Song by the Doors

from the album Strange Days
- Released: September 25, 1967
- Recorded: February 8, 1967
- Length: 2:22
- Label: Elektra
- Songwriter: The Doors
- Producer: Paul A. Rothchild

= My Eyes Have Seen You =

Song by the Doors

"My Eyes Have Seen You" is a song originally written by Jim Morrison and credited to Morrison, Ray Manzarek, John Densmore and Robby Krieger that was released on the Doors' 1967 album Strange Days.

==Writing and recording==
"My Eyes Have Seen You" was one of the first songs Morrison wrote. It was the second song that he played for Manzarek (after "Summer's Almost Gone") when they met at Venice Beach in July 1965, a meeting that ultimately led to the formation of the Doors. On September 2, 1965, an early version of the Doors, before Krieger joined, recorded the song for a demo at World Pacific Studios in Los Angeles. This version was later released on the 1997 album The Doors: Box Set. Morrison biographer Stephen Davis claims that the demo version has such heavy echo-chamber sound that the vocals don't sound like Morrison.
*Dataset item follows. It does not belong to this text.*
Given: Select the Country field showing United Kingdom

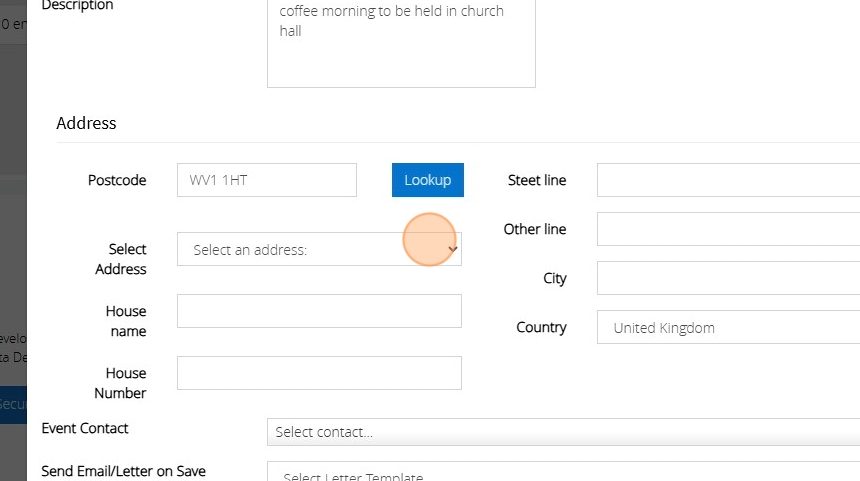Looking at the screenshot, I should [728, 327].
In 1967, "My Eyes Have Seen You" was recorded for the Doors' second album Strange Days on February 8, 1967 during an afternoon session at Sunset Sound Recorders. This version was speeded up from the demo version and incorporated a distorted piano sound. Davis felt that this version was reminiscent of the Rolling Stones' "Let's Spend the Night Together". Music journalist Gillian Gaar felt Morrison's vocal performance on the Strange Days recording was "deeper" and "richer" than on the demo version due to his maturing as a singer. Pop culture writer Tony Thompson said that this recording "retains some of the garage energy of the demo version but has evolved into a more psychedelic outing."

==Lyrics and music==
Morrison wrote the song lyrics in Venice, California and the lyrics describe the television antennas he could see from his roof. One of the themes that has been identified in "My Eyes Have Seen You" is "the equation of ocular vision and love", a theme also identified in the song that follows it on Strange Days, "I Can't See Your Face in My Mind". Mitchell Harrison of The Herald interpreted the song as an attack on society's hypocrisy, particularly the line "free from disguise, gazing down on the city of the television skies." Los Angeles Times critic Linda Matthews interpreted the song as a "bizarre story about seduction." Courier-Post critic Beth Gillin also felt the song is about seduction.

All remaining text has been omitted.